From the monthly archives:

August 2009

Hybrid vehicles

by Amartya Ghosh on August 14, 2009

Due to galloping technological development and it’s impact on day to day life of people, it’s effect on the various genres of society has become invincible and so is effect on automotive industry and people directly attached to this massive industry, manufacturers, customers, transport departments etc. Thus day to day increase in no. of vehicles on road is creating two major problems

  • creating pollution endangering people’s life
  • reducing natural resources of earth

To tackle these problems, modern day car makers have come up with the new revolutionary concept named Hybrid, which more no.of car makers are applying day be day. But many people fail to find a reply to the basic question, why a Hybrid, what does it actually mean, is it a kind of vehicle using mixed and impure fuels? Is it actually beneficial? These questions even came to me at one point of time and believe me searching the Internet or inquiring I got nothing but more confused. So I thought of coming up with this brief and simple description of a hybrid vehicle, it’s use, boons and banes.

Any vehicle that combines two or more sources of power that can directly or indirectly provide propulsion power is a hybrid. Most hybrid cars on the road right now are gasoline-electric hybrids, although French car maker PSA Peugeot Citroen has two diesel-electric hybrid cars in the works. In this article my topic of discussion would be limited to gasoline-electric hybrid car which is a cross between a gasoline-powered car and an electric car.

A gas-powered car has a fuel tank, which supplies gasoline to the engine. The engine then turns a transmission, which turn the wheels. Whereas an electric car has a set of batteries that provides electricity to an electric motor. The motor turns a transmission, and the transmission turn the wheels. Performance wise when a gasoline engine can produce         100hp@5000-6000rpm, an electric engine can produce 100Kw(135hp)@15000rpm. Also an electric vehicle transmission has no need of a single gear with such high available motor rpm. But on the other hand consumption in electric vehicles is much higher and refueling is not convenient. So considering the factors that gasoline engine gives us better mileage and economy, but is prone to pollution, and electric vehicle very much anti polluting but less economic, scientists thought of conglomerating the boons of the two into one vehicle to get the best out of it.

### Problems and tasks:
1) In the hybrid vehicles post, which French car maker has two diesel-electric hybrid cars in the works?
2) Transcribe the part of the hybrid vehicles post that opens with the words containing "To tackle these" and closes with "boons and banes.".

### Material provided:
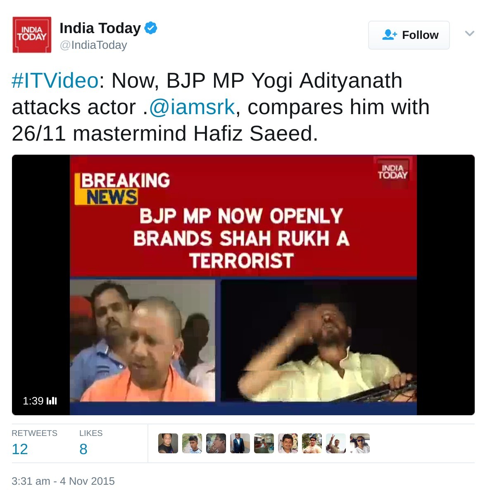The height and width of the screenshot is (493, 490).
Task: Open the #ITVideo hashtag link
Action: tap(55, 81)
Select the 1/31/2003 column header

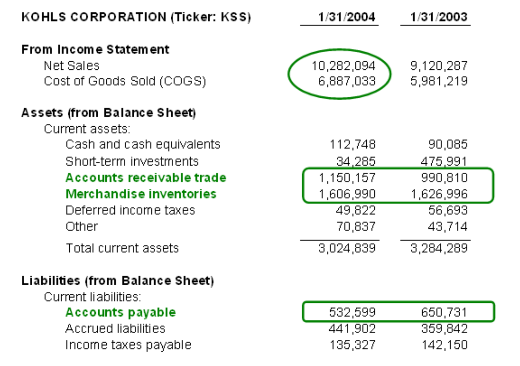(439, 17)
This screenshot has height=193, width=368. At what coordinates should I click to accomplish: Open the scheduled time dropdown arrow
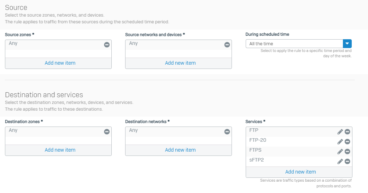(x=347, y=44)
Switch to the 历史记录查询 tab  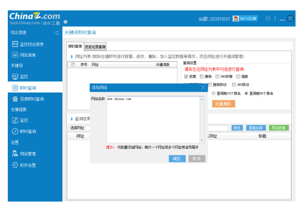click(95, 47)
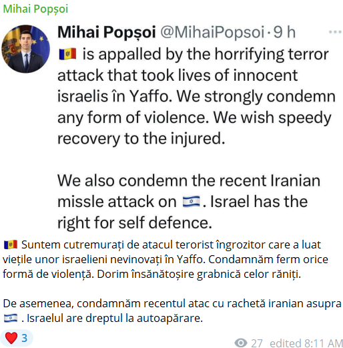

--

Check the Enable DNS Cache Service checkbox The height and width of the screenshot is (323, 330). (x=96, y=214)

### Set of answers:
1) PSA Peugeot Citroen

2)
To tackle these problems, modern day car makers have come up with the new revolutionary concept named Hybrid, which more no.of car makers are applying day be day. But many people fail to find a reply to the basic question, why a Hybrid, what does it actually mean, is it a kind of vehicle using mixed and impure fuels? Is it actually beneficial? These questions even came to me at one point of time and believe me searching the Internet or inquiring I got nothing but more confused. So I thought of coming up with this brief and simple description of a hybrid vehicle, it’s use, boons and banes.